New acquisitions: Unpublished Robert Gould Shaw letters

Houghton Library Blog 2014-07-25

RGSRobert Gould Shaw famously wrote more than two hundred letters to members of his family over the course of the Civil War. Five unpublished letters from Shaw to his family, and two letters from Shaw’s sister Susanna to Shaw, have recently been added to Houghton’s collection.

The newly-acquired correspondence, ranging in date from May 30, 1861 to September 7, 1862, details Shaw’s activities in the Seventh New York National Guard and later as a second lieutenant with the Second Massachusetts Infantry. Several months later, after Lincoln issued the preliminary Emancipation Proclamation, Shaw’s ardently abolitionist parents would approach Shaw about leading the 54th  Massachusetts.

Shaw’s letters describe day-to-day activities in camp, as well as the lack of activity, as in this letter written to his cousin Annie Russell Agassiz on January 24, 1862:

“We have been having two weeks of terrible weather and you may be thankful you came when you did. The mud in some parts of the camp has been ankle deep for a week and we have not been able to have any drills. Harry [Russell, Annie’s brother] and I were indulging last night in some natural grief over that whiskey of Alex’s which disappeared long since, but concluded that a large quantity of such a good article would be dangerous in our present state of idleness, as we should be flooded with visitors from morning till night.”

In a letter to his sister Susanna Shaw Minturn, written September 7, 1862 (just days before he would fight in the Battle of Antietam), Shaw discussed recent events:

 “It seems by the news today that the rebels have got into Maryland; and I am afraid that our present General commanding “glorious little Mac” [Maj. Gen. George McClellan] is not the boy to get them out. A…friend of mine told me several weeks since that the rebels were coming up behind Pope, as they did, and then, he said they would cross the Potomac, with the object of going in Pennsylvania. We shall see if this comes, as true as the other part. I thought it wild at the time, but I see this is now spoken of in the papers as their object. My friend told me he had the information as if it had come second-hand from Jeff Davis! From what I can tell our army is very much demoralized. What beastly poor generals we have had!…I hope all this sort of writing doesn’t make you blue. If it does I won’t write so any more – but I like to say to you just what I think.”
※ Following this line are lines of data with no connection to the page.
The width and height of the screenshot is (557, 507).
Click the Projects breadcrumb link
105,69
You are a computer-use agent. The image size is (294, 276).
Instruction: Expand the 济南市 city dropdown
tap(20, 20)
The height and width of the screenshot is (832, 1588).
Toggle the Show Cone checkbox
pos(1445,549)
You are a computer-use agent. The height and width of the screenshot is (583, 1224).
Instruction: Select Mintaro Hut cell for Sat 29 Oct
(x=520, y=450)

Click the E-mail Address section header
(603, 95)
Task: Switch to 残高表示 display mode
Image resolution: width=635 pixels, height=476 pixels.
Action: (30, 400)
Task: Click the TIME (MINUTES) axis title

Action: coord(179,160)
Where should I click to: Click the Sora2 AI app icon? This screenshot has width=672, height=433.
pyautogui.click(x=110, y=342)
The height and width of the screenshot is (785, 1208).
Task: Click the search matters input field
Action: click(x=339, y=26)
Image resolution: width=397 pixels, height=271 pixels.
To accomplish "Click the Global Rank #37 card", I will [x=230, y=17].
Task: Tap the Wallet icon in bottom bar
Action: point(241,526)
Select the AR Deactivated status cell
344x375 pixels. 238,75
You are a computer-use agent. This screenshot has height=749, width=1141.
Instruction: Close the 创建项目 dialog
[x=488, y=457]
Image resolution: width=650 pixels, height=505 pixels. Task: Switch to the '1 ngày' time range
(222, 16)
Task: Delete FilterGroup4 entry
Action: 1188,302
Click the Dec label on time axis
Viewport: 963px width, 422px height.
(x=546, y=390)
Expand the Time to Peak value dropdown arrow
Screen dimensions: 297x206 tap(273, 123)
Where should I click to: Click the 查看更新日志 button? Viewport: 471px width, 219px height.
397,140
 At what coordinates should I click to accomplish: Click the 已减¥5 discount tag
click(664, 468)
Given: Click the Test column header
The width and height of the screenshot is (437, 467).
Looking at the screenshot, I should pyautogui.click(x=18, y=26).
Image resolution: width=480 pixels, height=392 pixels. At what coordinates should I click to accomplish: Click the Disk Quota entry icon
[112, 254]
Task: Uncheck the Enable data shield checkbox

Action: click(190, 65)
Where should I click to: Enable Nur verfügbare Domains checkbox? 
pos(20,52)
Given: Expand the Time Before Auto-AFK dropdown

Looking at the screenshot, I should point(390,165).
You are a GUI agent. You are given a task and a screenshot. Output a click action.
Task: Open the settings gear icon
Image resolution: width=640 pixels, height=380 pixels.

In addition to the five letters of Shaw’s, the acquisition also includes two letters from Minturn to Shaw. The letters give an idea of what it must have been like to be a loving mother, sister or wife of a soldier, waiting at home for news. On March 21, 1862, Minturn wrote

 “…I believe if we thought all the time of your position and of the future, that we should die; it is bad enough when we think of it as much as we do. How everything seems to be coming to a head now, it is terrifying to think of the next few weeks.”

The new letters, purchased with funds from the Louis J. Appell Jr. Fund for Early American Literature and History, and the Harmand Teplow Class of 1920 Book Fund, have been digitized and can be viewed through the collection’s finding aid.

Thanks to Heather Cole, Assistant Curator of Modern Books and Manuscripts, for contributing this post.